ACTIONS TO TAKE:
1. From the kernel compile forum thread, reproduce the passage starting at the words "Anyone got any" and ending after the words "the errors Wi1d?".
2. Answer these questions from the kernel compile forum thread:
(a) Which object file does Wi1d say fails in every kernel compile?
(b) Without which two features did LHG's kernel fail to compile?
(c) What does Robin79 offer to post?
3. Write the next part of the kernel compile forum thread, picking up after its final line.

TEXT SEGMENT:
Without software suspend 2 and framebuffer support my kernel didn't compile... but now it seems to work  :Smile: 

LHG

----------

## Wi1d

mm/page_alloc.o fails in every kernel{love,nitro,sys-kernel/development-sources} compile I do! Has anyone had this problem before?

----------

## Robin79

damm i got kernel panic and i am out of ideas  :Sad: 

Anyone got any ideas? i can post my config or what you people want???

----------

## luqas

 *Wi1d wrote:*   

> mm/page_alloc.o fails in every kernel{love,nitro,sys-kernel/development-sources} compile I do! Has anyone had this problem before?

 

What are the errors Wi1d?

----------

## Wi1d

 *Quote:*   

> Wi1d wrote:
> 
> mm/page_alloc.o fails in every kernel{love,nitro,sys-kernel/development-sources} compile I do! Has anyone had this problem before?

STORED ROWS:
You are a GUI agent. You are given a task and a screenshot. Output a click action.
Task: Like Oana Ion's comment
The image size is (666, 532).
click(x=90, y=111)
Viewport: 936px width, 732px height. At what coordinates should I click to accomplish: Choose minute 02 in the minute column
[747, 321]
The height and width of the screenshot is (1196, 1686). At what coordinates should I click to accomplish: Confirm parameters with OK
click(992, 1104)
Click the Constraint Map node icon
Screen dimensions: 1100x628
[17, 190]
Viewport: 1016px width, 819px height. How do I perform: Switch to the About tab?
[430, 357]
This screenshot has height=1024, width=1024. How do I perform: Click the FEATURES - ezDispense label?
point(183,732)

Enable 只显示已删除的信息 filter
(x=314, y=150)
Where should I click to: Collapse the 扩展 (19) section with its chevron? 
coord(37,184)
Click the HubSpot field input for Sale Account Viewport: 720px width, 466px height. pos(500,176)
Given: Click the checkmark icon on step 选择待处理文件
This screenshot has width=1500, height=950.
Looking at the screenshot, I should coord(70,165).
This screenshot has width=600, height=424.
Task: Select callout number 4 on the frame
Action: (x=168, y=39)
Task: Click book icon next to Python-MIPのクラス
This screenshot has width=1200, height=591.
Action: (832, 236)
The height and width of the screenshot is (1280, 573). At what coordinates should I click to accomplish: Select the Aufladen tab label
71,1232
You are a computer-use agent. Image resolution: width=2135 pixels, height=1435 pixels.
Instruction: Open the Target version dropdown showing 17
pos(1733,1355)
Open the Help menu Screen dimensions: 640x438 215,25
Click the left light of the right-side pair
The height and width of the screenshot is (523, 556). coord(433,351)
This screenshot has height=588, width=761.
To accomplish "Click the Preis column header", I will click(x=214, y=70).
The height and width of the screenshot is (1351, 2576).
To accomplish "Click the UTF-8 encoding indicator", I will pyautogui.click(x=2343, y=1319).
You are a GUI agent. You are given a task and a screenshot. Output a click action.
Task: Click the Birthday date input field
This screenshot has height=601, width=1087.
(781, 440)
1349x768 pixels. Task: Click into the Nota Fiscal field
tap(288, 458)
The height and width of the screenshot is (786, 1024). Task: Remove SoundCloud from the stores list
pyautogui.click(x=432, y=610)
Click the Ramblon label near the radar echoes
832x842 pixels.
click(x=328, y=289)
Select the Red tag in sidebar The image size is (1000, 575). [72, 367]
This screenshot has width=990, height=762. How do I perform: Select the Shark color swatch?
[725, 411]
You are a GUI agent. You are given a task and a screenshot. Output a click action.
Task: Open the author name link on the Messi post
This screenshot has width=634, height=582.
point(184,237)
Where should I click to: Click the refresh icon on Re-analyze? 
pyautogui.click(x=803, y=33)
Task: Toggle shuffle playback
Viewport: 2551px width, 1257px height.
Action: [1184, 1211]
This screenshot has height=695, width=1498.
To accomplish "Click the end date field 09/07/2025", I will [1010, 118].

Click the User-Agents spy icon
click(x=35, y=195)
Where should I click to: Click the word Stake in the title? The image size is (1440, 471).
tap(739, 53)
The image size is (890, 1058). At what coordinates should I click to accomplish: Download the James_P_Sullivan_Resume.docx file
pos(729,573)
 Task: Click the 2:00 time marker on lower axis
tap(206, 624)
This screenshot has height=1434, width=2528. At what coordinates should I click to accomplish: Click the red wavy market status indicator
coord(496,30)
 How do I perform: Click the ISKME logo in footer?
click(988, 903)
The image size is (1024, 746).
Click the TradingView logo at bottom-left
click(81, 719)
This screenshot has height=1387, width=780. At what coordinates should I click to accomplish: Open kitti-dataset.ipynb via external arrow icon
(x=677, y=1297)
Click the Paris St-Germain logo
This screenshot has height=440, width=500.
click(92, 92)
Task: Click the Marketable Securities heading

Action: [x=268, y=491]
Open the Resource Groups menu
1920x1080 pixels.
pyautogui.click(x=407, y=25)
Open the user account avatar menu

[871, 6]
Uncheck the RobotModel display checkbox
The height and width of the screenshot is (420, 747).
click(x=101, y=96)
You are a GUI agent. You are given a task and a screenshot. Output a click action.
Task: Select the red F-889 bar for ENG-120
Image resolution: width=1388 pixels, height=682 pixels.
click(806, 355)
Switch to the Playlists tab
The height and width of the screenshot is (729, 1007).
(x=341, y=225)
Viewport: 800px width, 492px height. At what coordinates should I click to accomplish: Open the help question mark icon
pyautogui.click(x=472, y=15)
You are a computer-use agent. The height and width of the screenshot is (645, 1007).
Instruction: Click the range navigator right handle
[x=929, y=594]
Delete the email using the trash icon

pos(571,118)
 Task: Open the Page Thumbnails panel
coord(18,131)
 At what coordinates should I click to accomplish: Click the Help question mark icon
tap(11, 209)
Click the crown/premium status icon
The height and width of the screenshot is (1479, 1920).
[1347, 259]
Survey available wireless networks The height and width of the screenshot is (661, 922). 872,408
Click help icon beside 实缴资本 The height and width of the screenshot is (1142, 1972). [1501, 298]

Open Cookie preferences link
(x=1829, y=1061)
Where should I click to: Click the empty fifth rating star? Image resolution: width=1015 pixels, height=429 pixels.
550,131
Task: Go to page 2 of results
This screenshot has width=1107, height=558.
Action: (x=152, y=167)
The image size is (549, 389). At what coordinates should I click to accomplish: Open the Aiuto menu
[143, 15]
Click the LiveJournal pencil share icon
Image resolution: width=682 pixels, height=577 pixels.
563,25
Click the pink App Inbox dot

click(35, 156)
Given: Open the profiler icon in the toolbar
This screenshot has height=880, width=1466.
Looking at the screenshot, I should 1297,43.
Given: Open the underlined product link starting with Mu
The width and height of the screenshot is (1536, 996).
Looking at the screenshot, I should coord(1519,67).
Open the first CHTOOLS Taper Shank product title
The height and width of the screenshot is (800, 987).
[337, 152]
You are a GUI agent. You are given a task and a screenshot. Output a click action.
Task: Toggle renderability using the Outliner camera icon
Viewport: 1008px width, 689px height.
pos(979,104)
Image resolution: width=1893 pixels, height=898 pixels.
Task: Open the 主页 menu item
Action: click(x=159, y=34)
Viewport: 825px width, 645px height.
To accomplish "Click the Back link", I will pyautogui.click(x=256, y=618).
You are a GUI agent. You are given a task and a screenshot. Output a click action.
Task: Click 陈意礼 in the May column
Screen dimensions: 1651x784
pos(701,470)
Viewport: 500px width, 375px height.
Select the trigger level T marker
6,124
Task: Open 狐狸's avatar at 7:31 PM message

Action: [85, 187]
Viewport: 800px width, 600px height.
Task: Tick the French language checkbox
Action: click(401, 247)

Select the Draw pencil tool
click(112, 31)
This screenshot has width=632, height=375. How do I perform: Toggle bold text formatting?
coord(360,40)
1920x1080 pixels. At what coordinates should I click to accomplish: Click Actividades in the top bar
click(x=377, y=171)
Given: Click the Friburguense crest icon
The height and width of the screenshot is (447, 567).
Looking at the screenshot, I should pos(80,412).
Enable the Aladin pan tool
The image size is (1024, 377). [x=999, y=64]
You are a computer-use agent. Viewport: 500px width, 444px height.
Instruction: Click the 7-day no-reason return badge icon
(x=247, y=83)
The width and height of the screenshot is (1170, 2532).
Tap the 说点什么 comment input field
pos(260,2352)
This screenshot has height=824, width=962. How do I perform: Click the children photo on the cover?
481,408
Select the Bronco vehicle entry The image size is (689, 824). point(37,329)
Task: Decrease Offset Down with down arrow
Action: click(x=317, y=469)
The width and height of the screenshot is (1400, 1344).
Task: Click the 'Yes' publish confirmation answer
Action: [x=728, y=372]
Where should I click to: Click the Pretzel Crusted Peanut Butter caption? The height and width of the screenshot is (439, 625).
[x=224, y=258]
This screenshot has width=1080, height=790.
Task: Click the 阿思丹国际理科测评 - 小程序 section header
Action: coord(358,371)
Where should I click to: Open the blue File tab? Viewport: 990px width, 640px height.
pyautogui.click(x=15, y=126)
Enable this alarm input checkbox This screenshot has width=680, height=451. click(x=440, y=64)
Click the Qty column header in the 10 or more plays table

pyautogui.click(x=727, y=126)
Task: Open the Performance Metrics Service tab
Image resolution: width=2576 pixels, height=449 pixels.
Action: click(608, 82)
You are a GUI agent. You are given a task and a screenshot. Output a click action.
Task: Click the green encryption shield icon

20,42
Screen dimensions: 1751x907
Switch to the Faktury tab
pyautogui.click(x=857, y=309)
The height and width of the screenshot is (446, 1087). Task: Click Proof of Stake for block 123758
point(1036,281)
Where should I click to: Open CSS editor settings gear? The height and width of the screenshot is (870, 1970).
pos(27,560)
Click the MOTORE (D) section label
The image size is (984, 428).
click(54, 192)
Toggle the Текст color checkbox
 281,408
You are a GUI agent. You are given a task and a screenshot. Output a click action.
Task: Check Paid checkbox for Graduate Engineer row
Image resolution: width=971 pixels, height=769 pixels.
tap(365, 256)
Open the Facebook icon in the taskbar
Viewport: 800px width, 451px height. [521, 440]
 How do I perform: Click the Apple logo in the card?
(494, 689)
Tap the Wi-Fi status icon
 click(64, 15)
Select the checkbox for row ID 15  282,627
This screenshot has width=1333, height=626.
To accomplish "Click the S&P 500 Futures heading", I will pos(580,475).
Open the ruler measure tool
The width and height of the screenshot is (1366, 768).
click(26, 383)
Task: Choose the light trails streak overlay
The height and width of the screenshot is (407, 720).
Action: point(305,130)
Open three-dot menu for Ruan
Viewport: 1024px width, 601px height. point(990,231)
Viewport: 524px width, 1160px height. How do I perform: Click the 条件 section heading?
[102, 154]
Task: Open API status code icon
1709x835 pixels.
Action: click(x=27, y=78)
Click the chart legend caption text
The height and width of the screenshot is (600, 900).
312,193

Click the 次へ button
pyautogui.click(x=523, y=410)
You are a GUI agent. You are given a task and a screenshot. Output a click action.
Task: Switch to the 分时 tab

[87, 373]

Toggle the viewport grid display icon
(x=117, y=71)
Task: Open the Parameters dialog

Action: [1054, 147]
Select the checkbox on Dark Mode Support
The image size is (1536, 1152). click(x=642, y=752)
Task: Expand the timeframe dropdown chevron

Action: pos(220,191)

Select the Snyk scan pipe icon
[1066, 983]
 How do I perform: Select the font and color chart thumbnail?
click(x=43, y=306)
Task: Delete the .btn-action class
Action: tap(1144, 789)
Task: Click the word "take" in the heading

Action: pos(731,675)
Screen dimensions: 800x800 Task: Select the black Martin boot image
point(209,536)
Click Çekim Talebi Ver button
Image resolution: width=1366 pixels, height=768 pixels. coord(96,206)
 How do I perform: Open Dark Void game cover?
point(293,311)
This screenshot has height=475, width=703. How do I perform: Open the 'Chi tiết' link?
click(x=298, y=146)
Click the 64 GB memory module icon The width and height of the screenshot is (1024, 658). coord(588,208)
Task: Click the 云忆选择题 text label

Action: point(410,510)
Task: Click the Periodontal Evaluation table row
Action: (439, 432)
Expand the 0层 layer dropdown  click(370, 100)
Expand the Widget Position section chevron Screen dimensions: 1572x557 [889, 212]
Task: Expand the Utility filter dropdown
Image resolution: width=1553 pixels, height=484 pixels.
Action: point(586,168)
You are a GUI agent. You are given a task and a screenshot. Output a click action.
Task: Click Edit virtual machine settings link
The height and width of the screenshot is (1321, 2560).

EXERCISE ANSWERS:
1.
Anyone got any ideas? i can post my config or what you people want???

----------

## luqas

 *Wi1d wrote:*   

> mm/page_alloc.o fails in every kernel{love,nitro,sys-kernel/development-sources} compile I do! Has anyone had this problem before?

 

What are the errors Wi1d?

2.
(a) mm/page_alloc.o
(b) Software suspend 2 and framebuffer support
(c) Robin79's config, or whatever else people want

3.
> 
> What are the errors Wi1d?

 

I got that working now. I configured from scratch, I guess 2.6.8.1 didn't like 2.6.8, and development-sources-2.6.8.1 compiled fine but I now have a new set of errors /w nitro (.tmp_vmlinux1):

*edit* oops  :Embarassed:   *scrolls up and reads*Last edited by Wi1d on Wed Aug 18, 2004 9:03 pm; edited 1 time in total

----------

## jewps

 *Robin79 wrote:*   

> DAMM!!!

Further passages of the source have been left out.